Please repeat nothing except the lines from the one containing "You are a GUI" through the end of the records, exactly and without pictures.
═══ MATERIAL FOR THIS EXERCISE ═══
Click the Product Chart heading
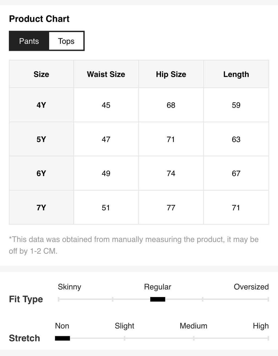The height and width of the screenshot is (356, 278). tap(39, 19)
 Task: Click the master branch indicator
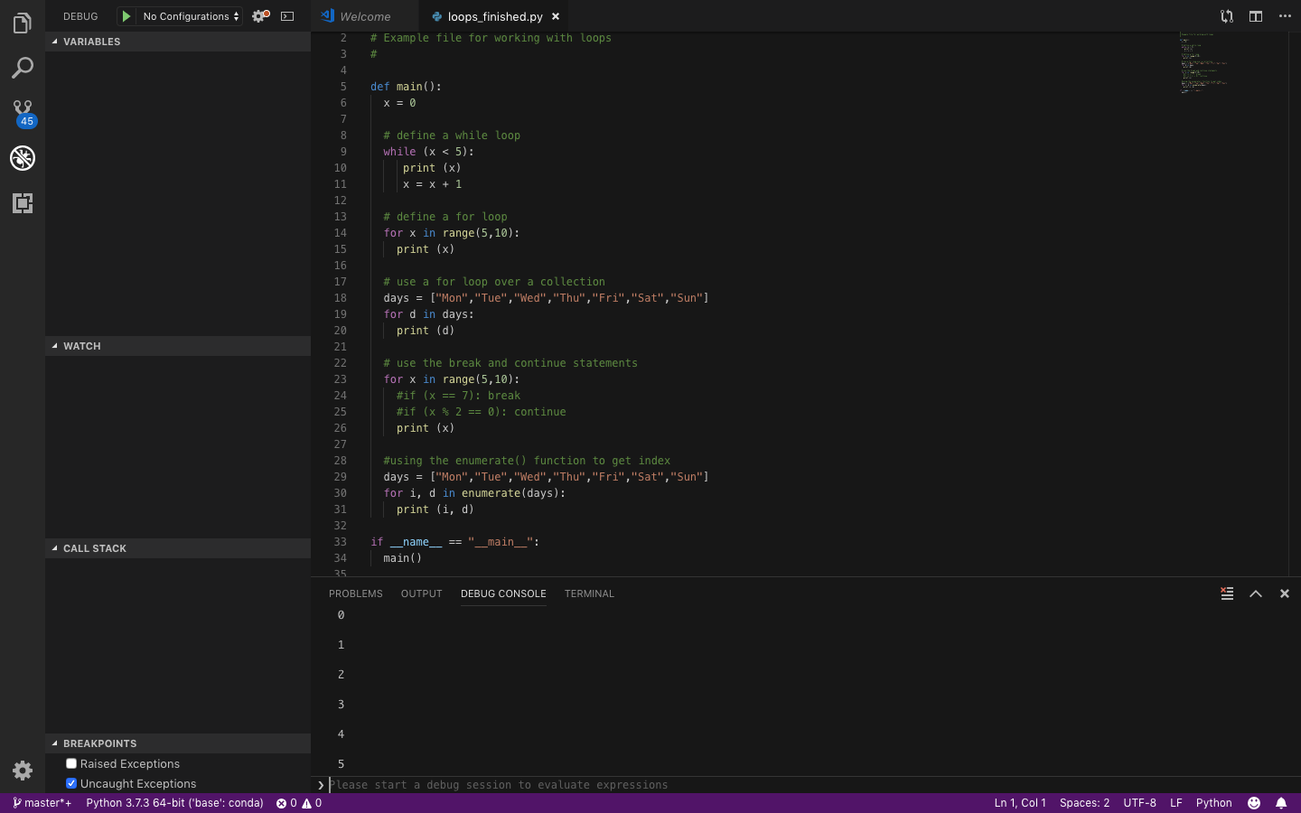click(42, 802)
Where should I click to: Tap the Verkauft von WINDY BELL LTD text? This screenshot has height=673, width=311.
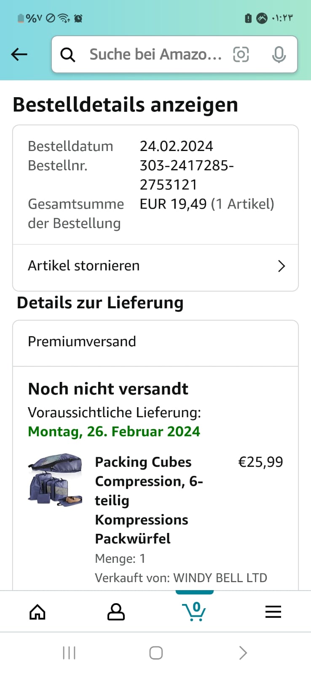[181, 578]
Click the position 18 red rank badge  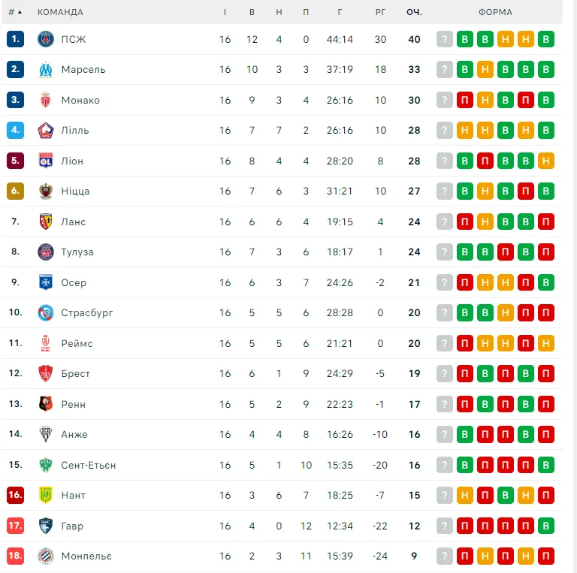coord(16,556)
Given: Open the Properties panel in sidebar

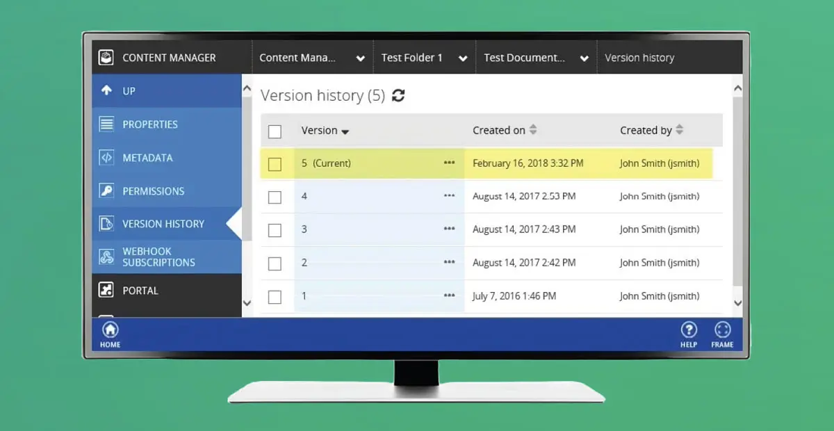Looking at the screenshot, I should tap(148, 124).
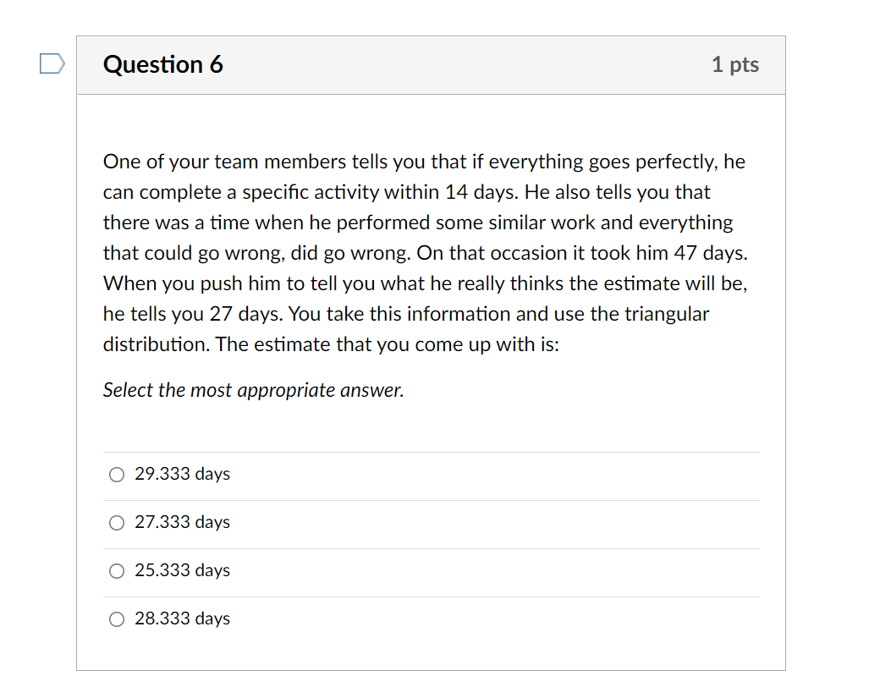The image size is (880, 676).
Task: Click the 1 pts label
Action: pos(734,64)
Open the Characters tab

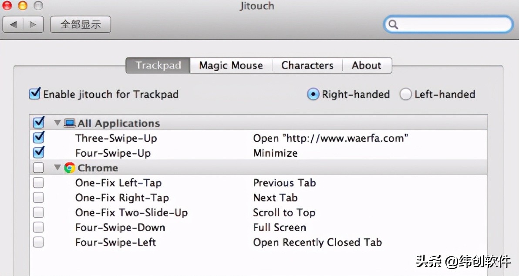click(x=307, y=66)
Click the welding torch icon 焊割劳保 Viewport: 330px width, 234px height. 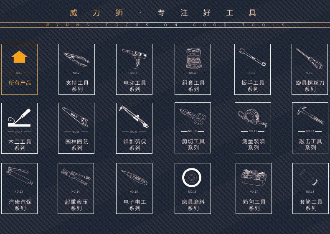(134, 117)
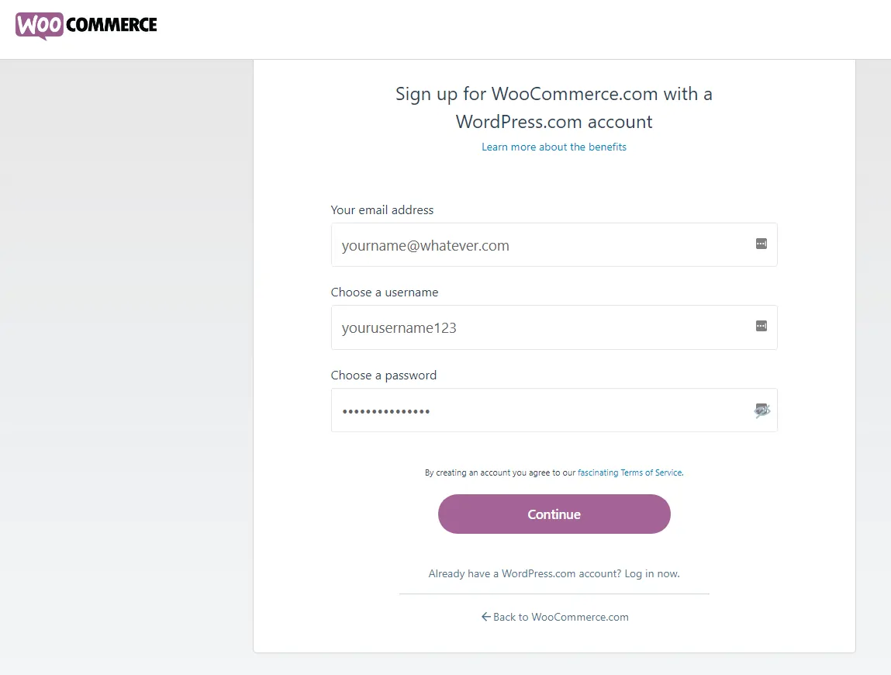891x675 pixels.
Task: Open the fascinating Terms of Service link
Action: tap(630, 473)
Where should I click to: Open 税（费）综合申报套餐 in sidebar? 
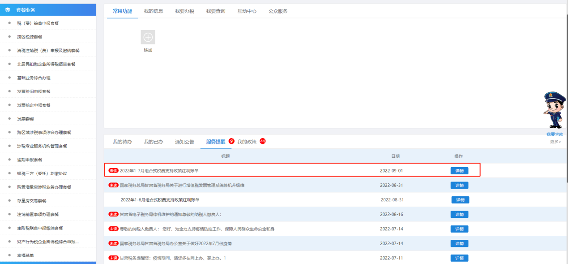[38, 23]
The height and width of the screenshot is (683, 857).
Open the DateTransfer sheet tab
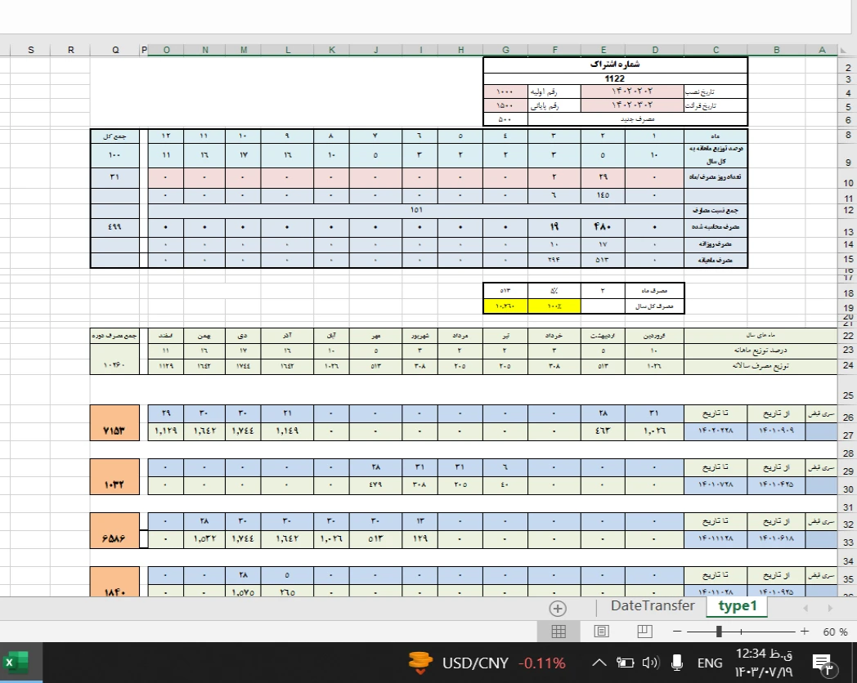pyautogui.click(x=652, y=606)
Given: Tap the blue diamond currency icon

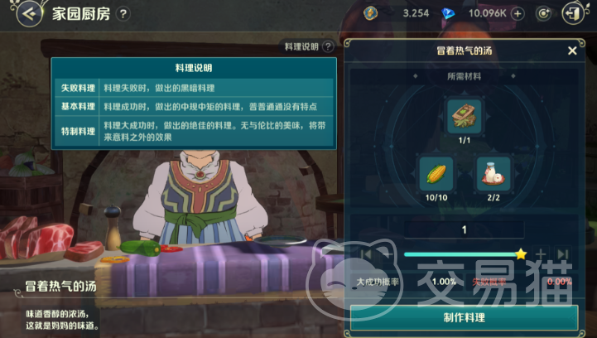Looking at the screenshot, I should pyautogui.click(x=448, y=14).
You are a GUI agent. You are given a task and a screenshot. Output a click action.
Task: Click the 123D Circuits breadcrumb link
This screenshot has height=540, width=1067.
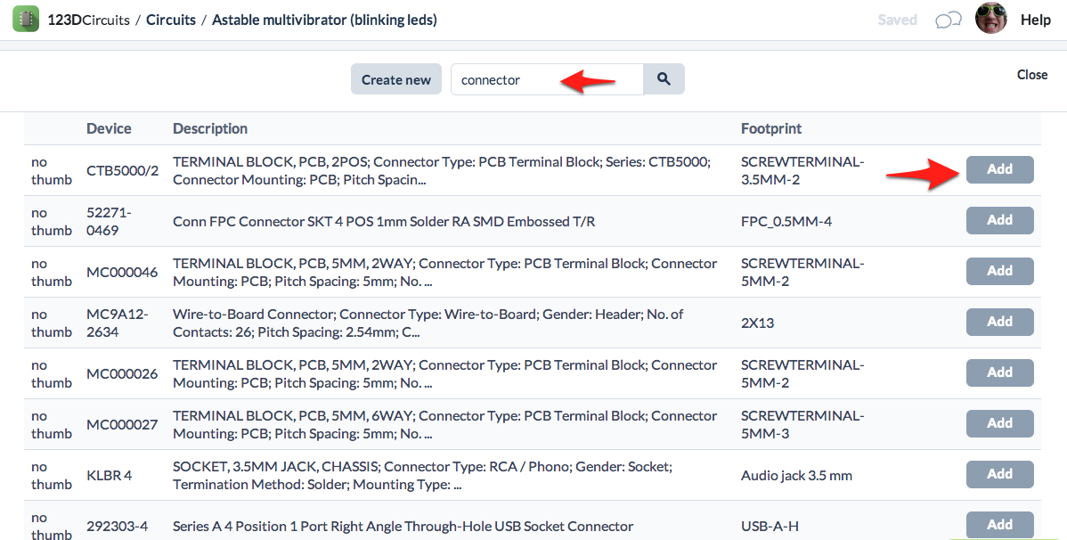coord(88,20)
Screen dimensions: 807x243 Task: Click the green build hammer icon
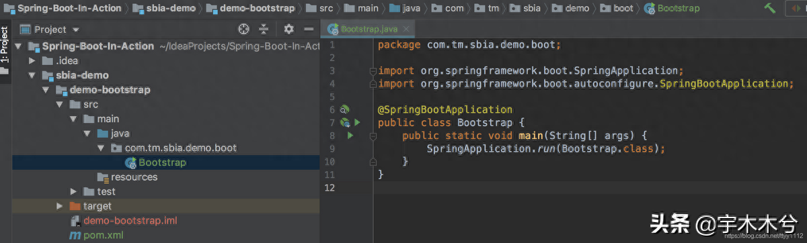[770, 8]
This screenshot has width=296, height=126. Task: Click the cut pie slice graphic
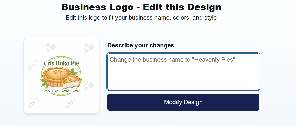click(73, 82)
═══
SOLUTION:
You are a GUI agent. You are given a task and a screenshot. Output a click action.
Task: Click the 123D Circuits breadcrumb link
This screenshot has height=540, width=1067.
coord(88,20)
Screen dimensions: 807x243 Task: Click the green build hammer icon
[770, 8]
This screenshot has width=296, height=126. Task: Click the cut pie slice graphic
click(73, 82)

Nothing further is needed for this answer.